Absence of a relationship between adverse events and suicidality during pharmacotherapy for depression.

This study tested the hypothesis that some patients treated with an antidepressant who develop adverse events (e.g., activation, akathisia) experience emergent suicidality specifically associated with such events. Seventeen double-blind, controlled clinical trials conducted in the United States and Canada with 3,065 patients with major depression were evaluated for treatment-emergent adverse events (events that first occurred or worsened during therapy) and suicidality (a suicidal act or emergence of substantial suicidal ideation or both) with fluoxetine, placebo, and tricyclic antidepressants. Nine relevant adverse event clusters were evaluated: activation, sedation, activation and sedation, decreased libido, mania, psychosis, psychosis and mania, acute brain syndrome, and violence.

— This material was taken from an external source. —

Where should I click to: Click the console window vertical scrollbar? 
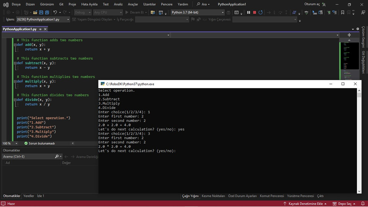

Incidence rates were determined for suicidality that was and was not temporally associated with an adverse event cluster and were analyzed within and across treatments (incidence difference method). Most patients experienced neither a cluster event nor suicidality. Where suicidality was reported, it generally was not in temporal association with an adverse event cluster. In no cluster was the incidence of suicidality statistically significantly higher when reported in temporal association with an event than when not. Suicidality was associated infrequently with treatment-emergent activation and at comparable rates across treatments. No increased risk of suicidality associated with an adverse event cluster was observed between the treatment groups (fluoxetine versus tricyclic anti-depressants; fluoxetine versus placebo). These results from double-blind, placebo- and comparator-controlled fluoxetine clinical trials in patients with major depression do not suggest a relationship between a treatment-emergent adverse event pattern and suicidality in this population.